Book: The Help by Kathryn Stockett

I actually finished this book four days ago and have read another book since and am on to yet another book. What can I say, I'm lazy!

First of all, I really enjoyed the book and since I'm more of a horror/sci-fi/fantasy fan that's kind of saying something.

I'm not going to go over the plot too much because I'm fairly certain that everyone knows it in the broad strokes by now.

Skeeter Phelan is a Southern girl who comes back home from college with a degree rather than a husband. She wants to get into writing but is rejected from the first job she applies for (an editors position) due to lack of experience. Blah blah, she winds up deciding to write a book about the black maids in her town and what it's like to be working for white families who mostly look down on them and think of them as 'less than'.

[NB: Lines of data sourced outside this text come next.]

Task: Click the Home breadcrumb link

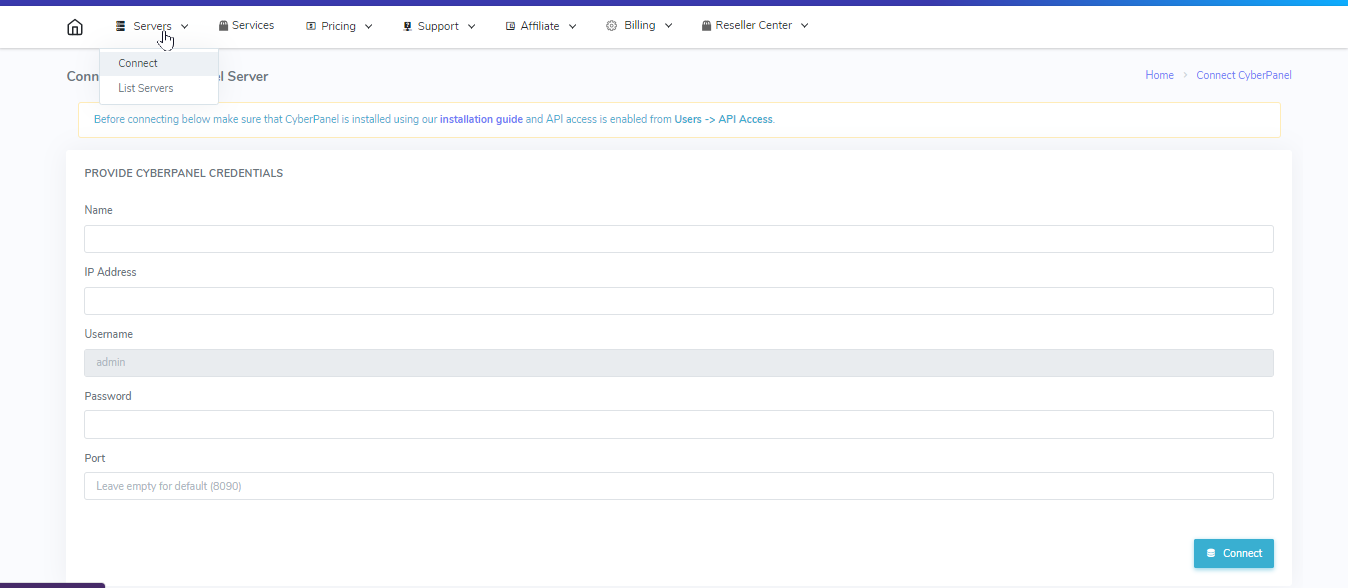Action: coord(1159,75)
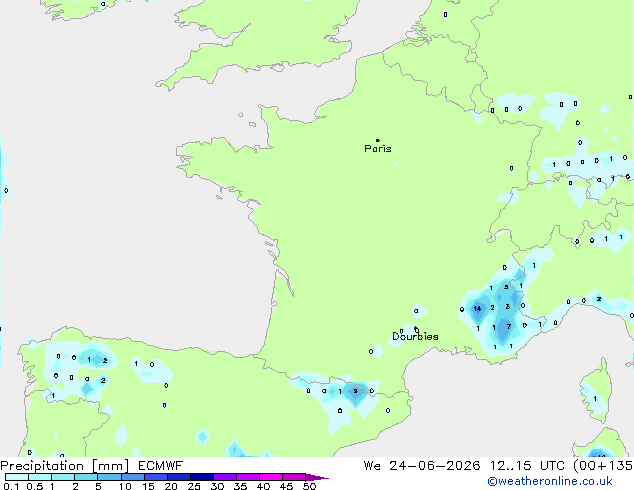Viewport: 634px width, 490px height.
Task: Click the 7 mm precipitation value in southeast France
Action: (509, 326)
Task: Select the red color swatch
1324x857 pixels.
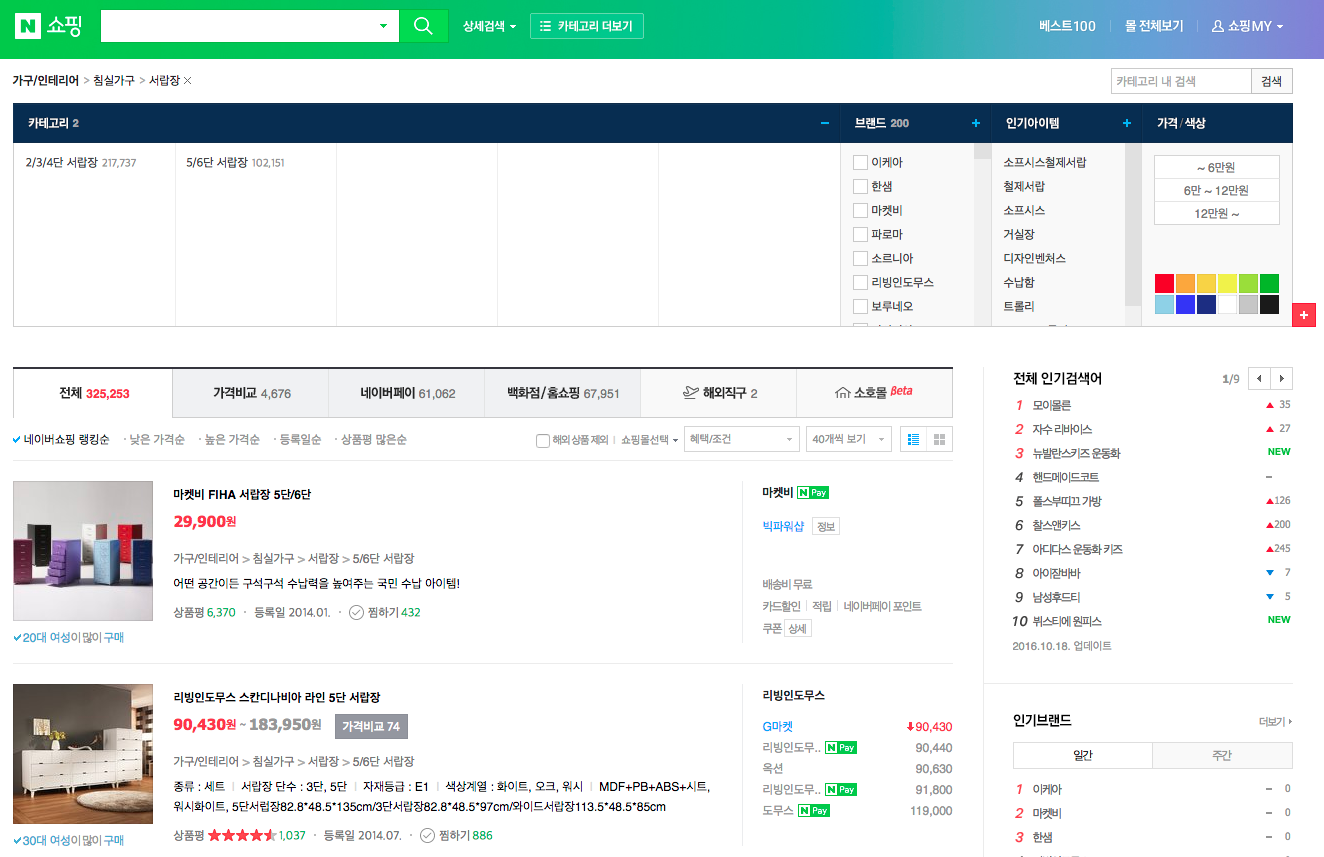Action: tap(1164, 283)
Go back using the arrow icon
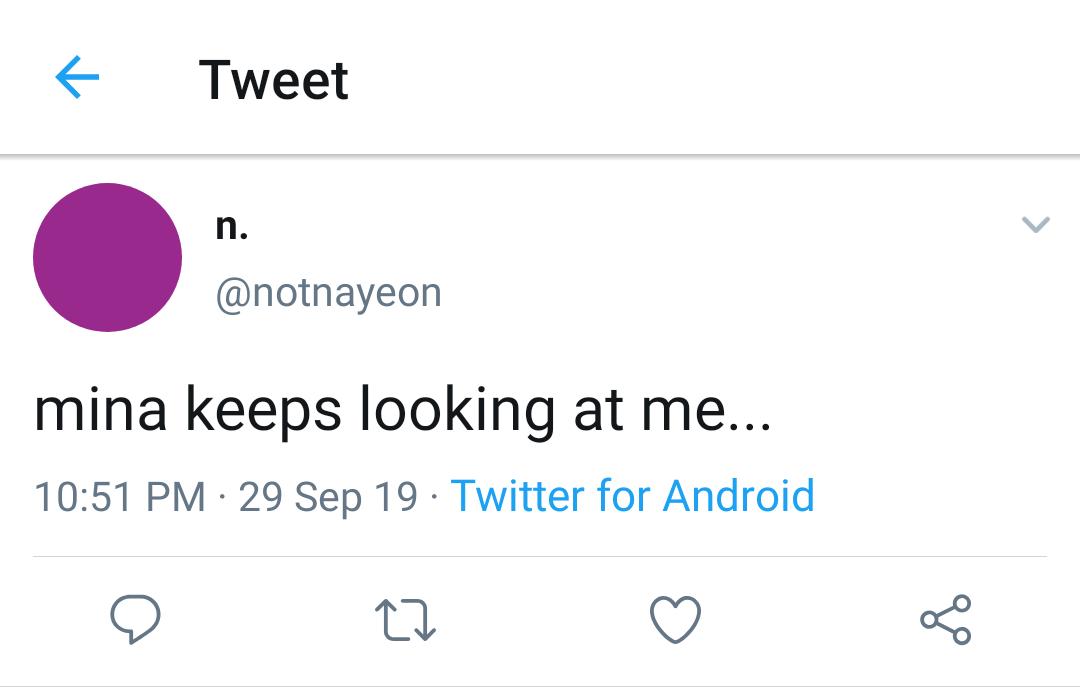 [x=77, y=78]
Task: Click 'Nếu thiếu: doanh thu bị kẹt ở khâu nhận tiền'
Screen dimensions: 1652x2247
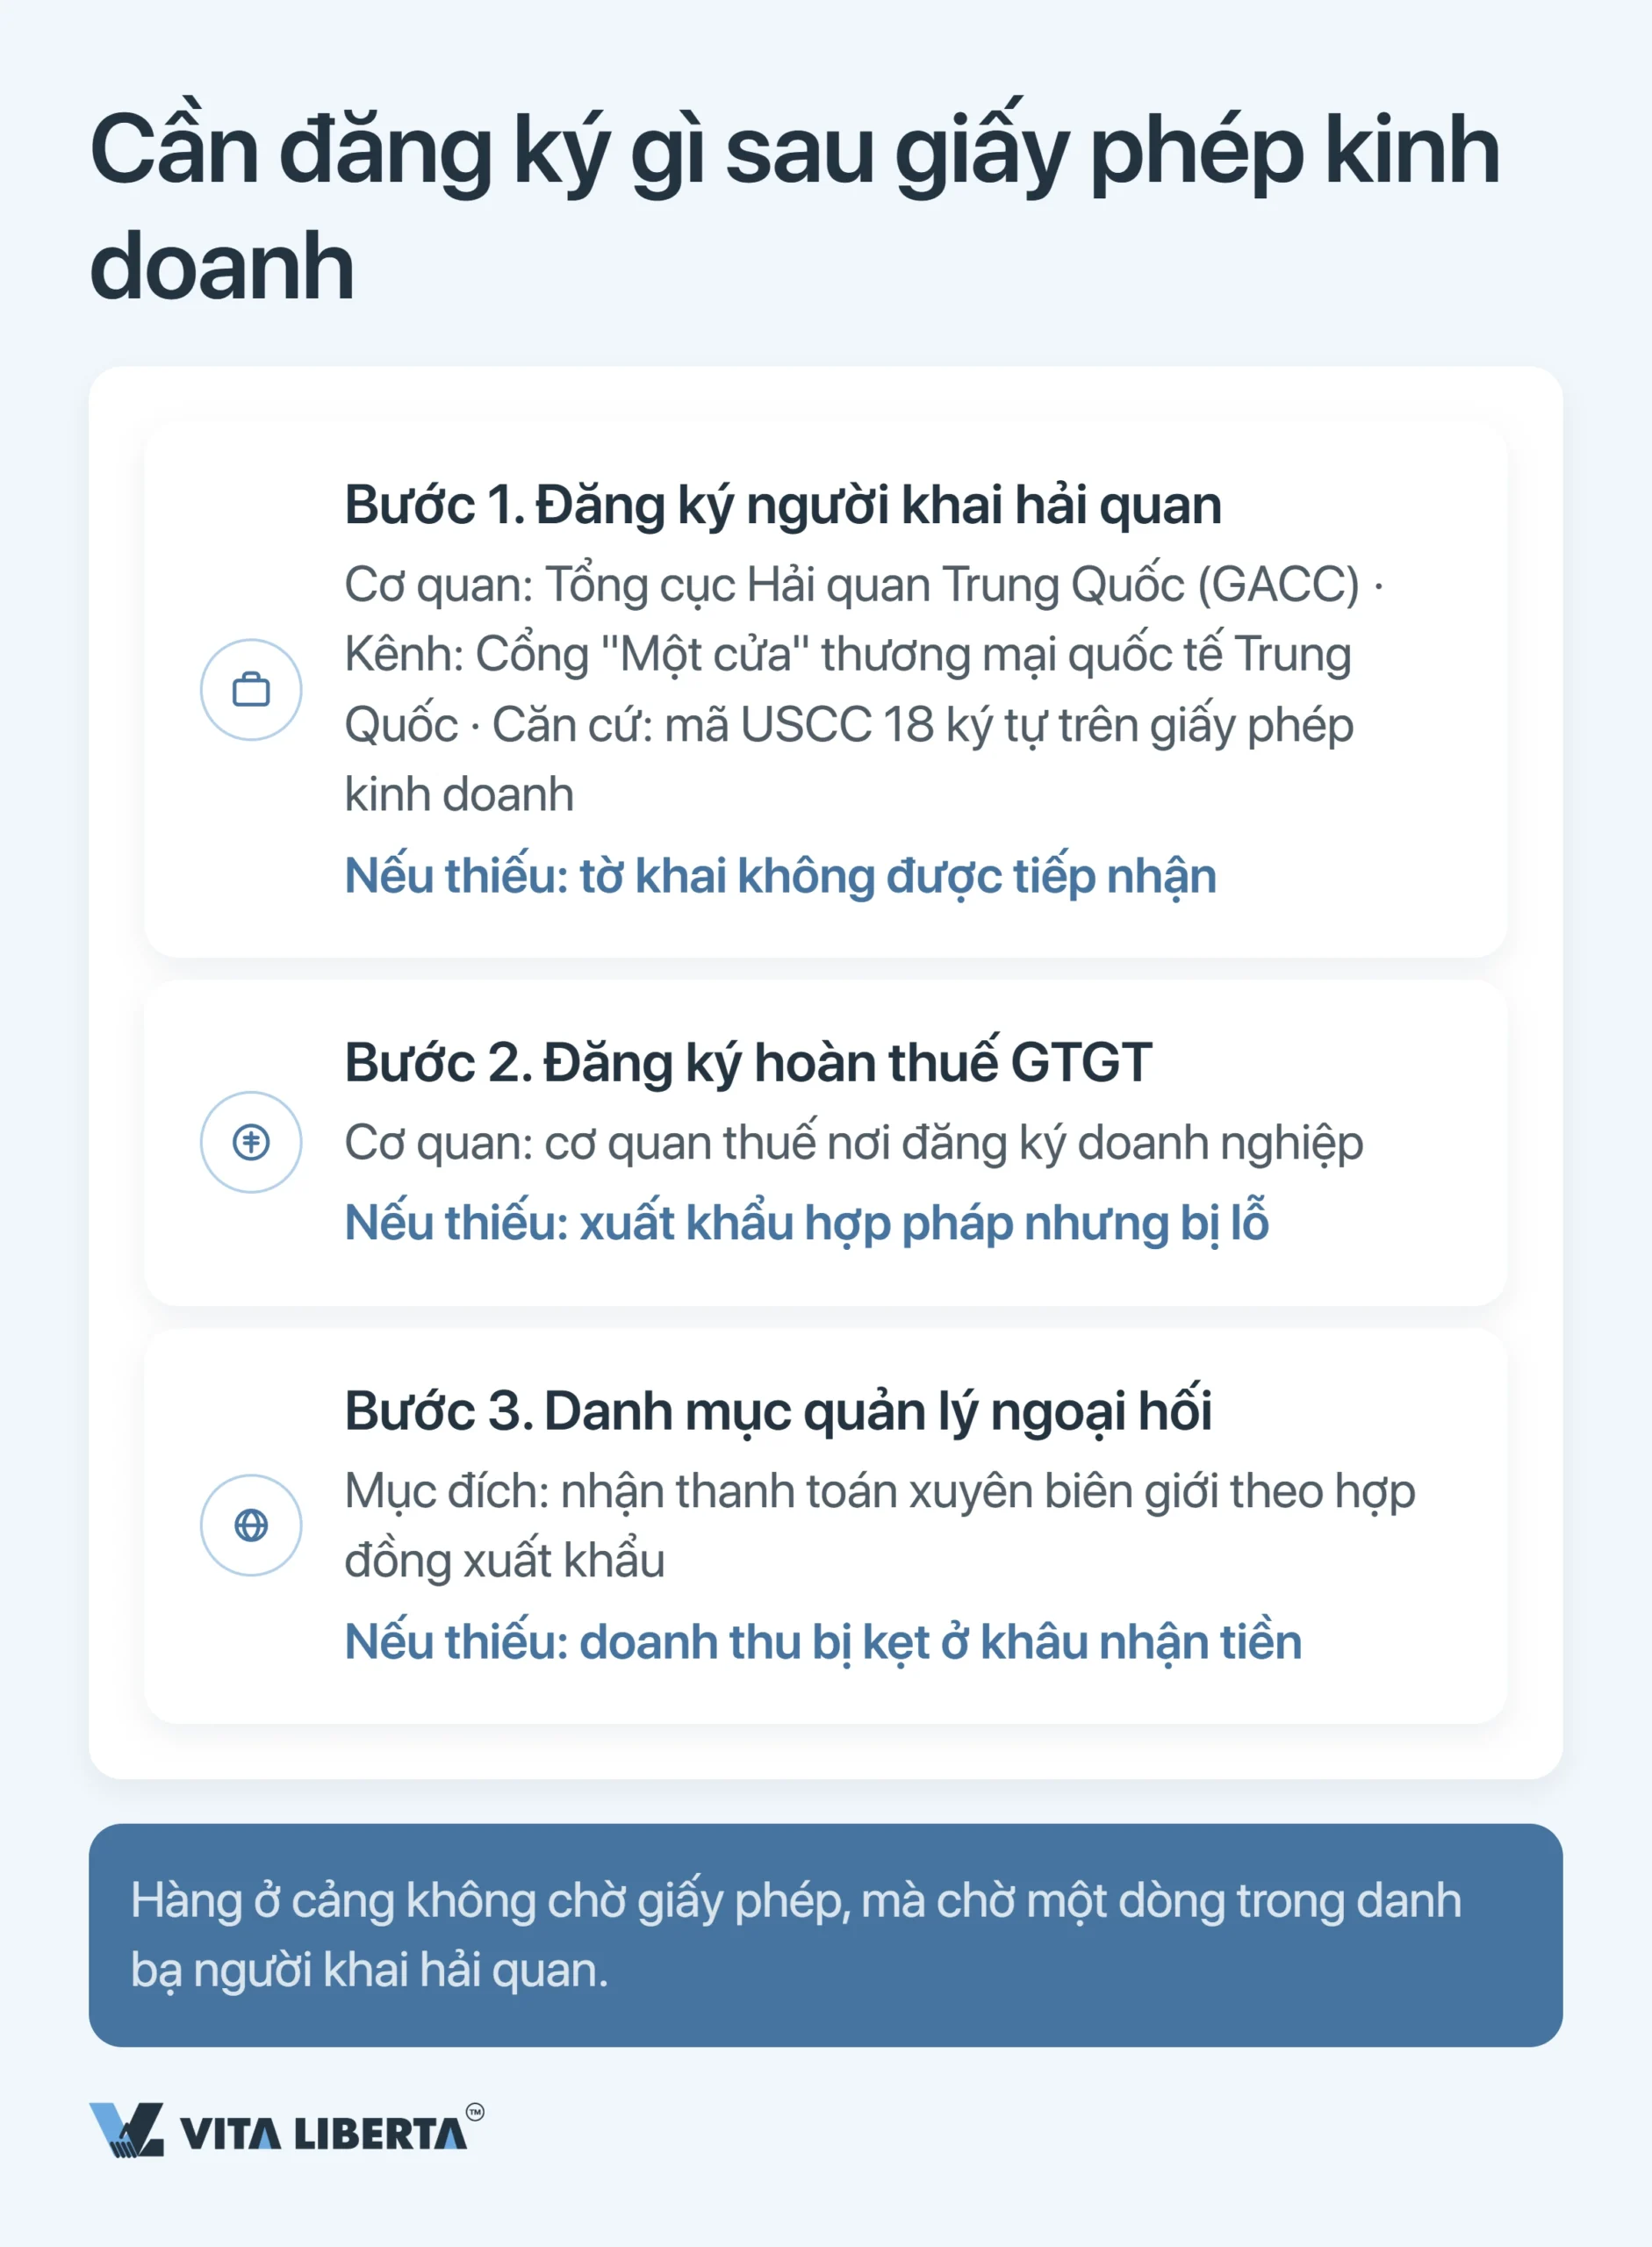Action: pos(823,1642)
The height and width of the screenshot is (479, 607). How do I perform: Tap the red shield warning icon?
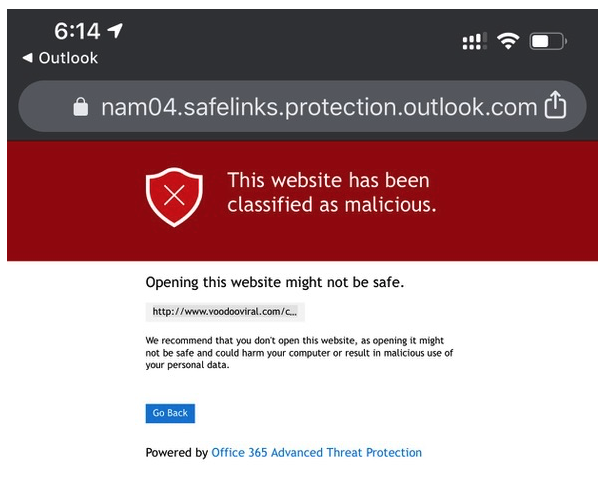(x=174, y=197)
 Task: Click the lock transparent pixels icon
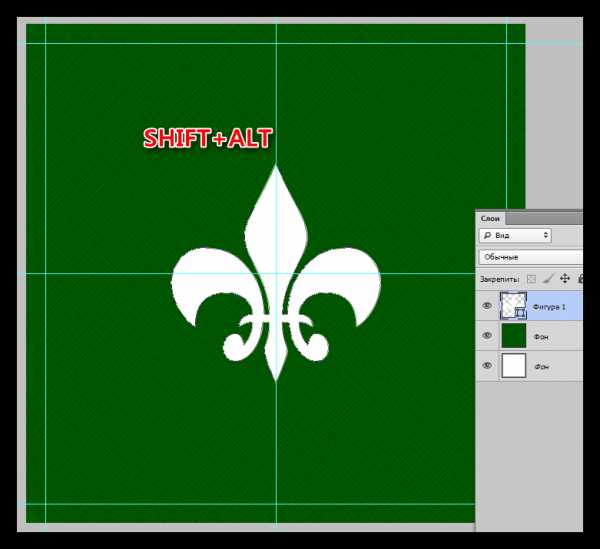(532, 279)
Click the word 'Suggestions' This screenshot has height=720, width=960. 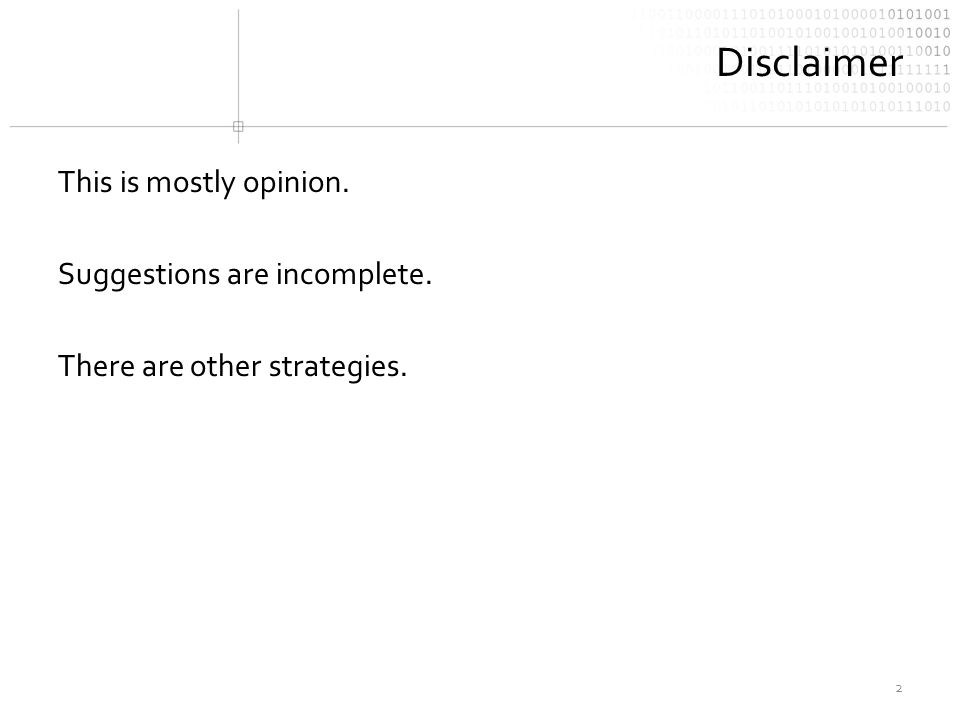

That's the vehicle for the story, and I've head people complain that the book makes it seem like the women who speak to Skeeter were unable to help themselves until she came along. That is not the impression that I got at all. Skeeter comes up with the idea in order to further her own career, a fairly selfish motive. She doesn't think of the consequences until they're pointed out to her repeatedly. If it came out that these women were speaking to her they would be murdered and she'd be driven out of town at the best and killed herself at the worst. The fact that Skeeter wouldn't get an automatic death sentence from the local 'justice' just points out the difference between blacks and whites in that time and place.

But the book isn't about Skeeter except in the periphery. Her learning that the easy, fluffy and priviledged world she lives on is built on top of the remnants of slavery and cruelty toward other human beings. The story of the book is built on two maids, Aibileen and Minnie. They're the true driving force of the stories and the gathering of the other maids to tell their tales and they're the driving force of the book.

It's a fact that I think gets lost in the movie. The movie, for all that I enjoyed it *does* fall victim to the slant that Skeeter is the driving force. It comes across far more clearly in the novel that she is a side note to the lives and the stories of these women. She is a tool that they use to try and make a change, to make people aware of the reality that they all seem to want to ignore.

To give an example of the major changes from book to movie: Minnie leaves her abusive husband toward the end. In the movie, she is given the strength to do so because the woman that she is working for treats her just like any other human being and they become friends. The impetus to leave is seemingly provided by the act of Celia cooking Minnie a huge meal and Johnny (Celia's husband), Celia and Minnie all sitting down to dinner together. In the book, it is not an act of Celia or anyone else, but the fact that Minnie (due to her own actions and care for others) has made it possible for her to live independent of her husband and take care of her children. Were Celia, Johnny and Skeeter involved in the events that led to that? Yes. But they were the acted upon, in many ways, rather than the actors.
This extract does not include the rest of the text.